Wednesday, July 27, 2011

It Isn't Just Deer and Antelope; Horses at Home on the Range

Here's a recap of yesterday's Quick Quiz Question:

Who was here first in the American West and Central Nevada?
1) Wild horses
2) Ranchers
3) Miners
4) Spanish Explorers
5) Native Americans

A number of people replied with the correct answer, but Silver Fox from Looking For Detachment had the most accurate: "...wild pre-horses...were here, then native Americans, then the Spanish and their horses which became the first wild horses of Recent times, then ranchers & miners NNITO, with many current wild horses now descended from escapee ranch horses with some Spanish-horse wild blood, modified and bred somewhat by native Americans post-Spaniards..."

The heritage of the horses is one of the greatest stories of evolution in North America. When the dinosaurs were removed from world ecosystems by events at the end the Cretaceous Period (65 million years ago), various kinds of smaller animals began to evolve to fill available environmental niches. Birds and mammals were highly competitive in terrestrial environments, and within several million years, many new species appeared in the geologic record. 52 million years ago, a small browsing animal called Hyracotherium fed on leaves in the forests. It was the size of a fox, with five toes per foot (though not all were used in locomotion). It was the earliest horse-like ancestor. Over the millenia, dozens of horse-related species evolved, with fewer toes and more highly developed hooves.

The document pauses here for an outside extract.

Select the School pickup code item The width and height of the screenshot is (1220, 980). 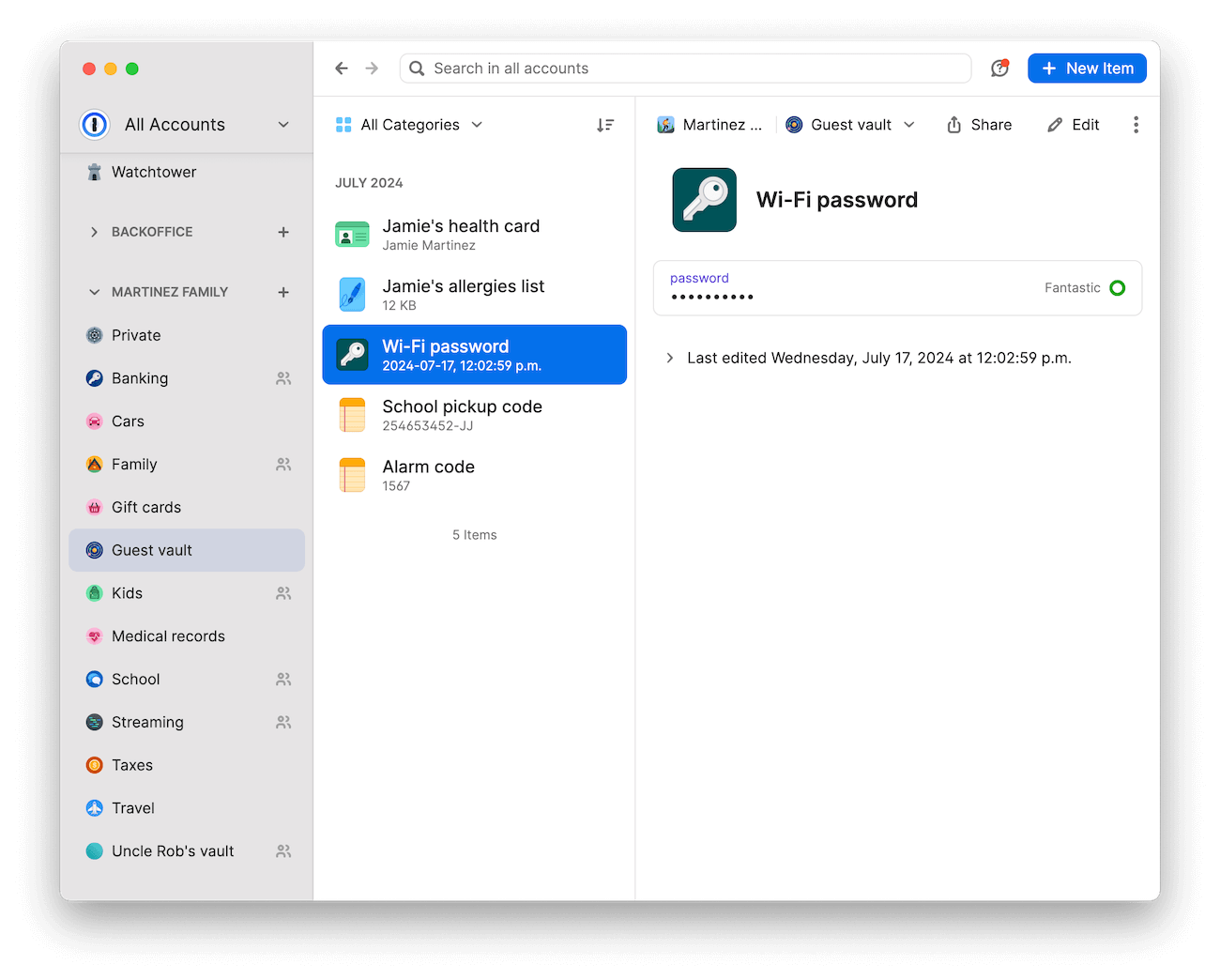coord(462,414)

In the mid-Cenozoic, the forests were receding and vast grasslands began to develop. Some of the horses adapted to eating the grass, developing constantly growing teeth that could withstand the silica and dust without being worn away. They also grew larger and faster in order to deal with predators on the open plains. At times, a dozen or more different species of horses co-existed.

The horses were creatures of North America. Groups of them migrated into South America around 3-4 million years when the continents were joined at the isthmus of Panama. Another group migrated over the Bering Land Strait into Asia about the same time. But their home, the land of their ancestry, is North America. They thrived until around 12,000 years ago, when they and the 30 or so other species of the North American megafauna went extinct. The horses, camels, short-faced bears, giant beavers, sabertooth cats, American lions, dire wolves, and wooly mammoths all disappeared. The reasons are not known with certainty, but climate change related to the end of Pleistocene Ice Age is one possible culprit. Predation by newly arrived human beings is also suspected. There is even a controversial hypothesis regarding a possible meteorite impact.

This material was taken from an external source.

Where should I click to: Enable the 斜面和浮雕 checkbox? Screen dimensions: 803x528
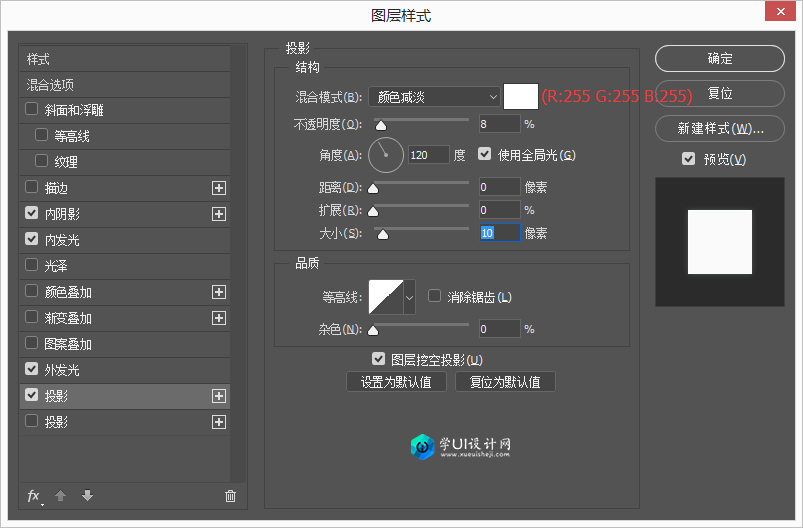(x=32, y=110)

I grant that others have greater expertise than me on these matters, but the climate change idea seems problematic because there were many ice ages, more than a dozen, so why didn't these animals go extinct at an earlier time? The meteorite impact idea is highly controversial, and lacks supporting evidence. Human predation makes the most sense to me, but further research will certainly be needed.

So, when Columbus and other Spanish explorers and invaders arrived in the New World with their horses in tow, they were bringing those horses back to their ancestral homeland. They did well in the wild, and over the centuries have been naturalized into the arid landscape of the Basin and Range province. Their existence is controversial, since they compete with cows and sheep for forage, and until federal legislation brought some level of protection, they were hunted and killed by ranchers. Today, they are "managed" by the Bureau of Land Management and other federal agencies, for better or worse.

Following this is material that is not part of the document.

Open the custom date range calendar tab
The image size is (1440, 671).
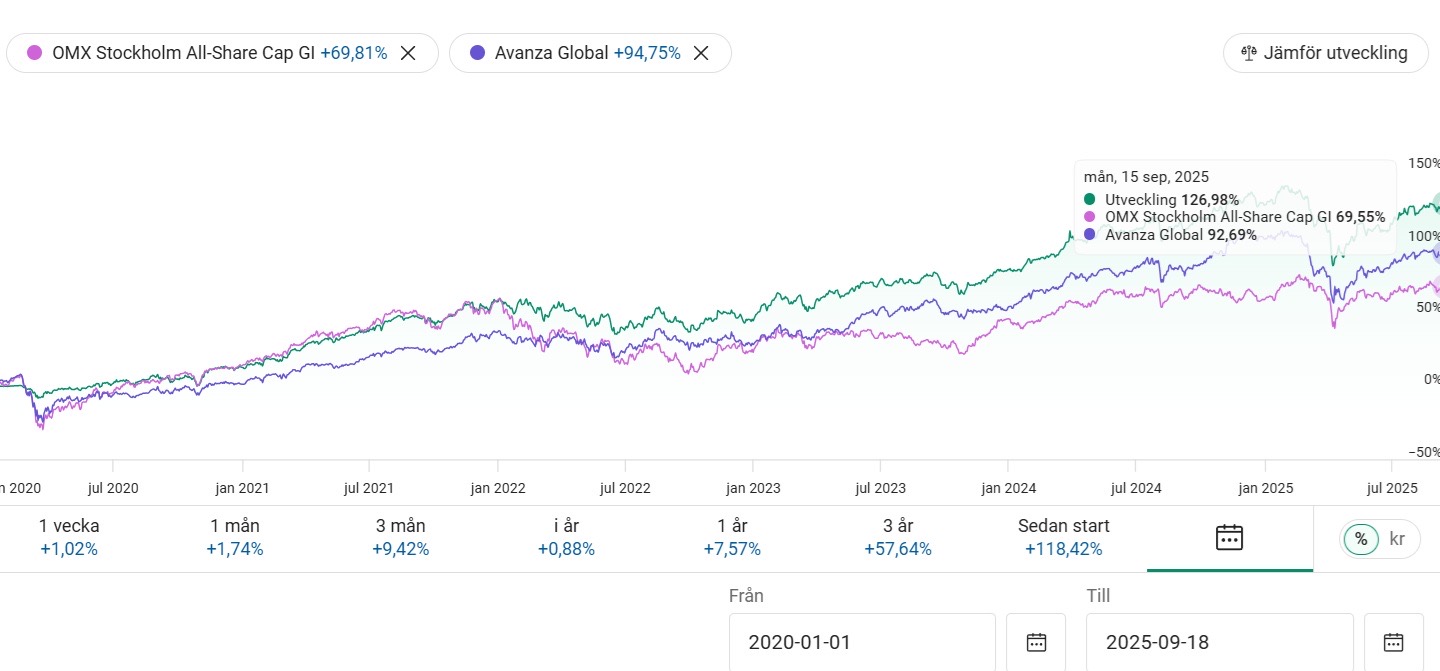pyautogui.click(x=1229, y=537)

I guess I'm wading into a huge controversy over the management of the horses, but I find it disturbing that there are many who only appreciate horses when they are doing work for us. Wild horses living free on the open range are to them a nuisance, as are the coyotes, wolves, and other predators that happen to eat the occasional cow or sheep. The lands the horses inhabit belong for the most part to all of us, not just the ranchers who borrow these landscapes. What I also know is that there is something beautiful about seeing these animals in the wild. There are so few creatures of the North American megafauna left, so it is a gift to see these creatures running free.

3 comments:

Gaelyn said...

Ah yes the little horses. Nice they made it full circle. And even better to see them roam free.

Nina F said...

My money was on the horses, too.

I could not agree more with your final paragraph - very well said.

BBNichole said...

Excellent final paragraph! I'd rather see wild horses than a herd of cattle or sheep on BLM land any day.